(Beginning of ENTRIES SUPPLIED)
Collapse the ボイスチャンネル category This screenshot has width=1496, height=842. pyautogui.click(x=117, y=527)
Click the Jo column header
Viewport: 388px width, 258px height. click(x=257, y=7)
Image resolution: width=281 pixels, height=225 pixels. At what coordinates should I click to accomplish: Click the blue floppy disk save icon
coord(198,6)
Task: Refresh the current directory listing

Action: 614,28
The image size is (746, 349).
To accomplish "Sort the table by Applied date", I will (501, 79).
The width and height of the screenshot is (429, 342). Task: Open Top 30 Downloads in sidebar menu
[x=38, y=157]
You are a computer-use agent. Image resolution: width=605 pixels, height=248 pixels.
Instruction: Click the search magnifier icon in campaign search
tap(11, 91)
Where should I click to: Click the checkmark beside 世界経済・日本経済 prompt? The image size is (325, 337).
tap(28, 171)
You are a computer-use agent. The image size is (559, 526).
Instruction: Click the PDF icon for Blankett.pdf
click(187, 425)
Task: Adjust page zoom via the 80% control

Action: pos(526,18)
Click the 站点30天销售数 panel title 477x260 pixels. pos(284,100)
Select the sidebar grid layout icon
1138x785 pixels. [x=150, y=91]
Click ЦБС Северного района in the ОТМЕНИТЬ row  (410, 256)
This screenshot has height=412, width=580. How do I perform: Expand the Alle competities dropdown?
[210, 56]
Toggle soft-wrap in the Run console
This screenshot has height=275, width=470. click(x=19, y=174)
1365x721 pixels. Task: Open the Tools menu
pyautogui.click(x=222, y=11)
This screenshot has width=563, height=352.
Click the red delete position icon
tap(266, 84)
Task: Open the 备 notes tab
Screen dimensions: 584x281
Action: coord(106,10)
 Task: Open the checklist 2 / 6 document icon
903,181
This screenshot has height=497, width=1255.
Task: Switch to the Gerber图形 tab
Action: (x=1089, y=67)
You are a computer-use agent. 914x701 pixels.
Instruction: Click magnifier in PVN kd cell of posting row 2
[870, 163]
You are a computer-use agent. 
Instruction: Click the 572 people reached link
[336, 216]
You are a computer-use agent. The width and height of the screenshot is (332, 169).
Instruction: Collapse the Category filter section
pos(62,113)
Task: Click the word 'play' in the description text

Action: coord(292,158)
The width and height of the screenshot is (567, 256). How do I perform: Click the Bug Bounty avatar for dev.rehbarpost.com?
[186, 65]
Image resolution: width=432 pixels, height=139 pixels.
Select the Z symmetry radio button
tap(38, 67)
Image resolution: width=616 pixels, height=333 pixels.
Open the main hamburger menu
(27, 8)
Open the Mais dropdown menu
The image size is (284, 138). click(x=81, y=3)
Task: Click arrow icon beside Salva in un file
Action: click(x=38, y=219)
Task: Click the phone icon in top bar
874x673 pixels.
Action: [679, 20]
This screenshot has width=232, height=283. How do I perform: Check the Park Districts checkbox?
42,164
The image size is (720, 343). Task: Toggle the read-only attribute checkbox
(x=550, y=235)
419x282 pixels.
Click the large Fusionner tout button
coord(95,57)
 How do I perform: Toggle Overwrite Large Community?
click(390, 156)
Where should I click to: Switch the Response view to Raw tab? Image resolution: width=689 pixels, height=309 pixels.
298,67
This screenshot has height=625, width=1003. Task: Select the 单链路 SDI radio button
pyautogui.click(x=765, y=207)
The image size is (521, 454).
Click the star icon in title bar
(End of ENTRIES SUPPLIED)
> **TASK DESCRIPTION**:
Write out the records shown above, exactly as they appear.

> **ANSWER AREA**:
Collapse the ボイスチャンネル category This screenshot has width=1496, height=842. pyautogui.click(x=117, y=527)
Click the Jo column header
Viewport: 388px width, 258px height. click(x=257, y=7)
Image resolution: width=281 pixels, height=225 pixels. At what coordinates should I click to accomplish: Click the blue floppy disk save icon
coord(198,6)
Task: Refresh the current directory listing

Action: 614,28
The image size is (746, 349).
To accomplish "Sort the table by Applied date", I will (501, 79).
The width and height of the screenshot is (429, 342). Task: Open Top 30 Downloads in sidebar menu
[x=38, y=157]
You are a computer-use agent. Image resolution: width=605 pixels, height=248 pixels.
Instruction: Click the search magnifier icon in campaign search
tap(11, 91)
Where should I click to: Click the checkmark beside 世界経済・日本経済 prompt? The image size is (325, 337).
tap(28, 171)
You are a computer-use agent. The image size is (559, 526).
Instruction: Click the PDF icon for Blankett.pdf
click(187, 425)
Task: Adjust page zoom via the 80% control

Action: pos(526,18)
Click the 站点30天销售数 panel title 477x260 pixels. pos(284,100)
Select the sidebar grid layout icon
1138x785 pixels. [x=150, y=91]
Click ЦБС Северного района in the ОТМЕНИТЬ row  (410, 256)
This screenshot has height=412, width=580. How do I perform: Expand the Alle competities dropdown?
[210, 56]
Toggle soft-wrap in the Run console
This screenshot has height=275, width=470. click(x=19, y=174)
1365x721 pixels. Task: Open the Tools menu
pyautogui.click(x=222, y=11)
This screenshot has width=563, height=352.
Click the red delete position icon
tap(266, 84)
Task: Open the 备 notes tab
Screen dimensions: 584x281
Action: coord(106,10)
 Task: Open the checklist 2 / 6 document icon
903,181
This screenshot has height=497, width=1255.
Task: Switch to the Gerber图形 tab
Action: (x=1089, y=67)
You are a computer-use agent. 914x701 pixels.
Instruction: Click magnifier in PVN kd cell of posting row 2
[870, 163]
You are a computer-use agent. 
Instruction: Click the 572 people reached link
[336, 216]
You are a computer-use agent. The width and height of the screenshot is (332, 169).
Instruction: Collapse the Category filter section
pos(62,113)
Task: Click the word 'play' in the description text

Action: coord(292,158)
The width and height of the screenshot is (567, 256). How do I perform: Click the Bug Bounty avatar for dev.rehbarpost.com?
[186, 65]
Image resolution: width=432 pixels, height=139 pixels.
Select the Z symmetry radio button
tap(38, 67)
Image resolution: width=616 pixels, height=333 pixels.
Open the main hamburger menu
(27, 8)
Open the Mais dropdown menu
The image size is (284, 138). click(x=81, y=3)
Task: Click arrow icon beside Salva in un file
Action: click(x=38, y=219)
Task: Click the phone icon in top bar
874x673 pixels.
Action: [679, 20]
This screenshot has width=232, height=283. How do I perform: Check the Park Districts checkbox?
42,164
The image size is (720, 343). Task: Toggle the read-only attribute checkbox
(x=550, y=235)
419x282 pixels.
Click the large Fusionner tout button
coord(95,57)
 How do I perform: Toggle Overwrite Large Community?
click(390, 156)
Where should I click to: Switch the Response view to Raw tab? Image resolution: width=689 pixels, height=309 pixels.
298,67
This screenshot has height=625, width=1003. Task: Select the 单链路 SDI radio button
pyautogui.click(x=765, y=207)
The image size is (521, 454).
Click the star icon in title bar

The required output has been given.